- _EXERCISE OBJECTIVE_
Copy out the first line of the listing and every line after it, exactly, until you have copied the line containing "Select B1-B2 (Intermedio) for Cinese".

[[ MATERIAL TO PROCESS, beginning ]]

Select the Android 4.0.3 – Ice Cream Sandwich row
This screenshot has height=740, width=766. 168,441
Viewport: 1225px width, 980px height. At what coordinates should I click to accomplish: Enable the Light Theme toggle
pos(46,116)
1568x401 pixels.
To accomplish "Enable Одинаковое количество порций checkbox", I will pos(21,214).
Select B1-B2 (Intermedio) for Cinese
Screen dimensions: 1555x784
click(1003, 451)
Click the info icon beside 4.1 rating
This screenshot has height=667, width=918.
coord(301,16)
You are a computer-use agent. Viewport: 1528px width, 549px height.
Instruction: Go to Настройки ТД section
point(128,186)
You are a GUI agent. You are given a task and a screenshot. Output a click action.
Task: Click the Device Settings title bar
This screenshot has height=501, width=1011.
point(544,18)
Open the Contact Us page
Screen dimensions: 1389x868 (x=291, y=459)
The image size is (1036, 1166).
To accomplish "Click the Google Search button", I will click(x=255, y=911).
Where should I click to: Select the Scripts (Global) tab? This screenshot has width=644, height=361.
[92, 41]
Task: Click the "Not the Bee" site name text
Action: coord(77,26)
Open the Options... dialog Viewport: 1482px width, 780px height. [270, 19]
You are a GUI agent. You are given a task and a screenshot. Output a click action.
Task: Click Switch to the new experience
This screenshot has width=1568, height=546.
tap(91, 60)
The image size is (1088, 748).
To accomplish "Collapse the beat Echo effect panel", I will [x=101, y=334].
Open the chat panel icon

[[ MATERIAL TO PROCESS, end ]]

- _ANSWER SECTION_
Select the Android 4.0.3 – Ice Cream Sandwich row
This screenshot has height=740, width=766. 168,441
Viewport: 1225px width, 980px height. At what coordinates should I click to accomplish: Enable the Light Theme toggle
pos(46,116)
1568x401 pixels.
To accomplish "Enable Одинаковое количество порций checkbox", I will pos(21,214).
Select B1-B2 (Intermedio) for Cinese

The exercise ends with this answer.